Линда покачала головой, и миссис Додсворт осведомилась:
— Что вы сказали?
— Я там работаю, — ответила Линда.
— Работаете? — переспросила миссис Додсворт и изумленно повторила: — Работаете?
Линда, понимая, что губит себя, все же сказала:
— Да, на кухне.
Миссис Додсворт фыркнула и принялась задергивать шторы и запирать магазин; Мистер Хаггинс не отставал от хозяйки ни на шаг, тычась мордой ей в каблуки. Миссис Додсворт сердито повторяла, что ей некогда шутить, недосуг вот так вот развлекаться, и сердито закончила:
— Всего хорошего, мисс Стемп!
— Извините, что побеспокоила вас… — сказала Линда, вся пылая под тонким шелком; она чувствовала, что платье не может удержать этот жар, и ей очень захотелось выпить воды.
Она хотела было расстегнуть пуговицы на спине, но не могла дотянуться до них. Миссис Додсворт, все так же сердито беседуя с Мистером Хаггинсом, опустила штору на стеклянную дверь и перевернула табличку стороной, где было написано: «ЗАКРЫТО».
Сердце Линды забилось тише, как будто было не ее. Она вдруг почувствовала себя самозванкой, в этом платье тонкого шелка, с жалкой кучкой долларов в кармане. Платье ласково обнимало ее, ласкало, и она в последний раз посмотрелась в зеркало; купить платье теперь уже хотелось просто до крайности, так, что где-то внутри закололо.
— Может быть, вы сделаете скидку, миссис Додсворт? Все-таки совсем скоро Новый год, а вы уже закрываетесь…
— Здесь вам не распродажа! — сурово ответила та и отрицательно покачала пальцем.
Линду обдал запах лака для волос и розовой воды; Мистер Хаггинс тем временем принялся за мозговую косточку.
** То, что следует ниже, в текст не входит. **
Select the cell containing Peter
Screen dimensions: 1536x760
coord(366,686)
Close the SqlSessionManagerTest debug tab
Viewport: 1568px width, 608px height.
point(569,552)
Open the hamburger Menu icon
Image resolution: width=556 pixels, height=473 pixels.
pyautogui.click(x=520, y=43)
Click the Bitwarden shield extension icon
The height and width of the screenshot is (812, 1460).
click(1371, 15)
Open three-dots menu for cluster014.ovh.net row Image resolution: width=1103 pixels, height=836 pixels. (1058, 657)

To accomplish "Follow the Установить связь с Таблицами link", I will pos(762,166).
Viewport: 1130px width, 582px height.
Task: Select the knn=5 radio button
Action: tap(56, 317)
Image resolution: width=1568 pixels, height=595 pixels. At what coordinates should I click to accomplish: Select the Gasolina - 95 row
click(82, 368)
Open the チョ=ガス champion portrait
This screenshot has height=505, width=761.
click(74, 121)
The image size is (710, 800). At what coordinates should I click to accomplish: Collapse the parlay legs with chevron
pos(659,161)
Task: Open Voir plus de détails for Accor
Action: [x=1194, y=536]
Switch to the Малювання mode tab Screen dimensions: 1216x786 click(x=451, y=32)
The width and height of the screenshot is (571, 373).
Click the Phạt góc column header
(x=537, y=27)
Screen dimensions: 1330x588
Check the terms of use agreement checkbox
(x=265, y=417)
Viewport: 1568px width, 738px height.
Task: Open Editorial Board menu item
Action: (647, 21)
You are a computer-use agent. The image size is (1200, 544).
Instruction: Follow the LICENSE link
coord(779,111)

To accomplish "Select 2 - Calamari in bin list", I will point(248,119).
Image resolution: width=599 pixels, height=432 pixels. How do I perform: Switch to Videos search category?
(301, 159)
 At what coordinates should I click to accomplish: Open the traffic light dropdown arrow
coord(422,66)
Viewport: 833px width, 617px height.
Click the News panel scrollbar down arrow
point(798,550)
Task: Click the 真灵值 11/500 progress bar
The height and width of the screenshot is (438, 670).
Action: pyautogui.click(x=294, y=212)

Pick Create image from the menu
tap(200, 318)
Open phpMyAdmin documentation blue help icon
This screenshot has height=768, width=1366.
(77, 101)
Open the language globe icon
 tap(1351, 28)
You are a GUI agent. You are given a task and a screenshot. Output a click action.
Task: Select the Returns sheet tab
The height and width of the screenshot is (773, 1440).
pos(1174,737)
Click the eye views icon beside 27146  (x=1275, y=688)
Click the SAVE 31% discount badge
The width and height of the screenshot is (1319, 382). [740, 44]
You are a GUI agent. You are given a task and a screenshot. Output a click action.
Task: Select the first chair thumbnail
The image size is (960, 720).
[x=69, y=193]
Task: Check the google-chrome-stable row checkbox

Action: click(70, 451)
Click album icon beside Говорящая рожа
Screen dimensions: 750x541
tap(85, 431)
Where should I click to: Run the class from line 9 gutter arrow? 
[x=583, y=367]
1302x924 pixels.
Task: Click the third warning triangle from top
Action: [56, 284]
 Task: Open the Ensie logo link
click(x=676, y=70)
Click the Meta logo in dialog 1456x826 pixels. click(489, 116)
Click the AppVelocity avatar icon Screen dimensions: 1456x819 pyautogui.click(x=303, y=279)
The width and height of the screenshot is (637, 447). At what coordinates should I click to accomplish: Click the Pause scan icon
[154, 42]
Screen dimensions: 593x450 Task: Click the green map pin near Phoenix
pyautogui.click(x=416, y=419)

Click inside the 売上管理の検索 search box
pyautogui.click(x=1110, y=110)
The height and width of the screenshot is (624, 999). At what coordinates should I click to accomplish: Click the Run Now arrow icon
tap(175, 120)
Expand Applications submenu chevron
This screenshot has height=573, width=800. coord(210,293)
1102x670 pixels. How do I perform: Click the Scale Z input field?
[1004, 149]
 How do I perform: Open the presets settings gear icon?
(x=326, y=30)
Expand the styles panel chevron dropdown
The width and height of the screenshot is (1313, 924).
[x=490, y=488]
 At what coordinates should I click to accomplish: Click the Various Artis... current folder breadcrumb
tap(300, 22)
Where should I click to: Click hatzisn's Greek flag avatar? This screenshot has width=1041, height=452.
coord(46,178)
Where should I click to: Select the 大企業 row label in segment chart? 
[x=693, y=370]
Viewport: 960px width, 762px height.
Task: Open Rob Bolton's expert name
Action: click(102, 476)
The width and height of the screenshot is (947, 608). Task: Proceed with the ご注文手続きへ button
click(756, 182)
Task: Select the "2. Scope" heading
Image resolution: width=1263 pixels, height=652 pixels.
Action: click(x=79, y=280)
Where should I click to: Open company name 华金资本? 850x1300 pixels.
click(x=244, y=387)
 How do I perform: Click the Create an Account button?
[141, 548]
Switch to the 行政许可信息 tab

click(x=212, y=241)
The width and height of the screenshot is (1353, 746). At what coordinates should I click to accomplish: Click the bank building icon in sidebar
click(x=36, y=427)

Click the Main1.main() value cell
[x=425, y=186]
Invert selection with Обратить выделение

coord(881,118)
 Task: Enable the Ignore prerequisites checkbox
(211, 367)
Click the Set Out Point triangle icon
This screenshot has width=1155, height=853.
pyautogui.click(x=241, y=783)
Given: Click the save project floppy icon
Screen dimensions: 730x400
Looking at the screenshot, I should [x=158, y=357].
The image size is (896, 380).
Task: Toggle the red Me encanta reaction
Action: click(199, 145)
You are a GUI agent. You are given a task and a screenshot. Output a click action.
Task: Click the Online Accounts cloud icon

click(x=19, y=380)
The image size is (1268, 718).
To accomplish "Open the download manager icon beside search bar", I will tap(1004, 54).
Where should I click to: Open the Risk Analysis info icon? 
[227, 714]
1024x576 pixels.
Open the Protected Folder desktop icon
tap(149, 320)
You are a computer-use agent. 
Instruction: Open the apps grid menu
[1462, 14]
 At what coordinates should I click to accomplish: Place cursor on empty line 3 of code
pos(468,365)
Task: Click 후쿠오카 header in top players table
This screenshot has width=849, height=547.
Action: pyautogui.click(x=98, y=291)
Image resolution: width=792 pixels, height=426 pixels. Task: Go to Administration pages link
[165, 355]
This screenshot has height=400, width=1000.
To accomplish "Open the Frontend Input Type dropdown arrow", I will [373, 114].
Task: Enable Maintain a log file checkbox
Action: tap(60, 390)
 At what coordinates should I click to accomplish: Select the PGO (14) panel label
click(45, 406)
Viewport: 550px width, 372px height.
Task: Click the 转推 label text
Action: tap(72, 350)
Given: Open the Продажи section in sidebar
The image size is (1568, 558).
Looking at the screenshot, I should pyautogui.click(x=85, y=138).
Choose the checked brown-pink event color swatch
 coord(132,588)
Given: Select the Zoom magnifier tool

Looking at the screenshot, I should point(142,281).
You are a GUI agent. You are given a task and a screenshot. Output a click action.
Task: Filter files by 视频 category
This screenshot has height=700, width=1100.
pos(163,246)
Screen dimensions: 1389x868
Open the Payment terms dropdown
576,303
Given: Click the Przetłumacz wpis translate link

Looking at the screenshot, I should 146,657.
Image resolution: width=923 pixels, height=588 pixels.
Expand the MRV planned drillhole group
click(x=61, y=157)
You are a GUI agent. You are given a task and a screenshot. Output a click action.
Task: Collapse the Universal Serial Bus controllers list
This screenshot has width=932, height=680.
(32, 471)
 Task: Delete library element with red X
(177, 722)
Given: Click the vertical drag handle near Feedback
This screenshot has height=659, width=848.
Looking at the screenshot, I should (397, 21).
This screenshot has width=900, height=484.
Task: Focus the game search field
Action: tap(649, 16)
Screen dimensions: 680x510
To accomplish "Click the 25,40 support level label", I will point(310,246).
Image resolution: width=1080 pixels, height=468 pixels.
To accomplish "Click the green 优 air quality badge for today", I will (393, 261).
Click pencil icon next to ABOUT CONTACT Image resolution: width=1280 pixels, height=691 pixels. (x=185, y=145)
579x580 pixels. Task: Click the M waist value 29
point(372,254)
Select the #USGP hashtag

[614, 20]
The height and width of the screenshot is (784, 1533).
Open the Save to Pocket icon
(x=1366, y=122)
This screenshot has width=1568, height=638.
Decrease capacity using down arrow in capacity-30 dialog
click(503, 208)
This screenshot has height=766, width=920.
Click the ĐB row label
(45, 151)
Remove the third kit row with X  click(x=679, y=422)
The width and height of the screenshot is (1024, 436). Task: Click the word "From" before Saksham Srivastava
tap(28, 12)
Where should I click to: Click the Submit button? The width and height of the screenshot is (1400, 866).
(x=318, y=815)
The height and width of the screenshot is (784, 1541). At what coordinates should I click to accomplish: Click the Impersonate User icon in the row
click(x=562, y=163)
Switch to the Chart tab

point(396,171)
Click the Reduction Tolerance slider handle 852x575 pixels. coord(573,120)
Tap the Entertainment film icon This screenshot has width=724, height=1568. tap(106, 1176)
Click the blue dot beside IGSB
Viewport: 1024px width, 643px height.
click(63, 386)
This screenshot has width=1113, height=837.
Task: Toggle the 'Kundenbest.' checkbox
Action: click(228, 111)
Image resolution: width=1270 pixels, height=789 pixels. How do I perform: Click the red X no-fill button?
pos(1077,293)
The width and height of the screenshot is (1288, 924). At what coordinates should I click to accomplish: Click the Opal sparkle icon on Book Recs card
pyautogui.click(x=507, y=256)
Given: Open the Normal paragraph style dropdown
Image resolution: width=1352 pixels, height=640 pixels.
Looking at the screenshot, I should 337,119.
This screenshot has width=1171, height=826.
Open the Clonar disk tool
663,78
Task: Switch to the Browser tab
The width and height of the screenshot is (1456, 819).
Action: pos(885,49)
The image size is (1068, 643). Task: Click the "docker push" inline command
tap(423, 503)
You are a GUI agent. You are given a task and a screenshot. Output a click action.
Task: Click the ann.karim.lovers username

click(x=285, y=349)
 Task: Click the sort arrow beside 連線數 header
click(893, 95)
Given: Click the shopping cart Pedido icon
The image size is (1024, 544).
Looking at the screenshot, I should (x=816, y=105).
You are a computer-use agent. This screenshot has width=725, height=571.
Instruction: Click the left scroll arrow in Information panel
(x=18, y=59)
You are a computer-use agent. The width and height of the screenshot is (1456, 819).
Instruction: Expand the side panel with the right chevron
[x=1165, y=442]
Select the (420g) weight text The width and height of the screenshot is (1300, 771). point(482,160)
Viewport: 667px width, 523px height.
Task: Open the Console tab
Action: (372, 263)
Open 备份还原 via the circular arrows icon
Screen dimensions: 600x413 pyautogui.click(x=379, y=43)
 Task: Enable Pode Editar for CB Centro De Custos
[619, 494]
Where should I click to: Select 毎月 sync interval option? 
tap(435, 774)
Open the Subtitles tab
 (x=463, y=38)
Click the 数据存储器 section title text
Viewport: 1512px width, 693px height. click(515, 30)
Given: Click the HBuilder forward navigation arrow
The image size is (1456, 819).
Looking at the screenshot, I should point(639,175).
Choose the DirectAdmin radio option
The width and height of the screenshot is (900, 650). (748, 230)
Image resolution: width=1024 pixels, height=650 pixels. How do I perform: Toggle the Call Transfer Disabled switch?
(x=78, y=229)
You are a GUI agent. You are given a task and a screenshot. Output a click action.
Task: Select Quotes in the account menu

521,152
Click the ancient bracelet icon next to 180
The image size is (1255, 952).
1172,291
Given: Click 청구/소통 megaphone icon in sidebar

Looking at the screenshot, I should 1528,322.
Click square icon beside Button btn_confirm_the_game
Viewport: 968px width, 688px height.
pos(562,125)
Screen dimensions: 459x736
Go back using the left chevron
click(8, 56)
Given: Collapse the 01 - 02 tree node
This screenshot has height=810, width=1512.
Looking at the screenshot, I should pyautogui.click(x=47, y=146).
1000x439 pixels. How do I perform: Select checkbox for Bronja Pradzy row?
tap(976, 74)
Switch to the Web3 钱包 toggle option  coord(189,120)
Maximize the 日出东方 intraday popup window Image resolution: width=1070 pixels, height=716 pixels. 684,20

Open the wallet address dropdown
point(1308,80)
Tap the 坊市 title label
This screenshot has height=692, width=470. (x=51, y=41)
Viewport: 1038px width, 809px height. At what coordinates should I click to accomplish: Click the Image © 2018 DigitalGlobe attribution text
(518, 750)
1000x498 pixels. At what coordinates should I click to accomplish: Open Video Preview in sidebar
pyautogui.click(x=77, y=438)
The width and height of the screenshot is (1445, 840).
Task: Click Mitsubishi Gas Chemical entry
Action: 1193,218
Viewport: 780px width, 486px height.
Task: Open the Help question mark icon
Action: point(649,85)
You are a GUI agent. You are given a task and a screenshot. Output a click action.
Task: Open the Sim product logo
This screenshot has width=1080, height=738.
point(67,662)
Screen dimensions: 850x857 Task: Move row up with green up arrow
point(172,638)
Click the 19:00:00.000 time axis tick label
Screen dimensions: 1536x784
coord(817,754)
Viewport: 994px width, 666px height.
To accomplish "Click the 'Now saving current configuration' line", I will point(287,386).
Линда не могла сама расстегнуть пуговицы, но просить помощи ей было очень стыдно, и она хотела только одного — как можно быстрее исчезнуть из магазина. И как только могла она оказаться такой простодушной?
— Ты не отсюда, — сказал ей Брудер несколько недель тому назад. — Держи это в голове, Линда. А если забудешь, тебе быстро напомнят.
Зазвонил телефон. Миссис Додсворт поспешила к нему, на ходу бросив Линде, чтобы та сняла платье.
— Не могу, — жалобно произнесла Линда, и миссис Додсворт метнулась обратно к Линде, быстро, сердито расстегнула платье и снова кинулась к телефону.
Линда, стоя в примерочной, позволила платью соскользнуть на пол и увидела в зеркале свою плоть, оживленную серебристым шелком, тело, на которое смотрел и прижимал к себе Брудер, жар стыда, который она сейчас переживала. Из-за шторы доносился голос миссис Додсворт:
— Да, она здесь… Да, она сказала… Нет, я понятия не имела… Правильно… Да, я понимаю… Нет-нет, обязательно сделаю… Действительно… Да, конечно. Нет, огромное вам спасибо!
Одевшись в то, в чем она пришла, Линда отодвинула штору и протянула платье миссис Додсворт. Оно повисло бесформенной тряпкой и стало похоже на сдувшийся воздушный шар. Миссис Додсворт хорошенько его встряхнула и сказала:
— Красивое, правда?
Говоря что-то себе под нос, она разложила его на красной оберточной бумаге, Линда пошла к двери, Мистер Хаггинс заворчал, а миссис Додсворт спросила:
— Что же, вы не хотите покупать это платье?
— Я подумала, что…
— Вам показать что-нибудь еще, мисс Стемп?
— Но, миссис Додсворт…
— А вечерние туфли у вас есть?
Линда опять сказала «нет»; зачем миссис Додсворт понадобился этот допрос? С ее деньгами здесь нечего было делать. С таким же успехом она и вовсе без гроша могла бы зайти в этот магазин.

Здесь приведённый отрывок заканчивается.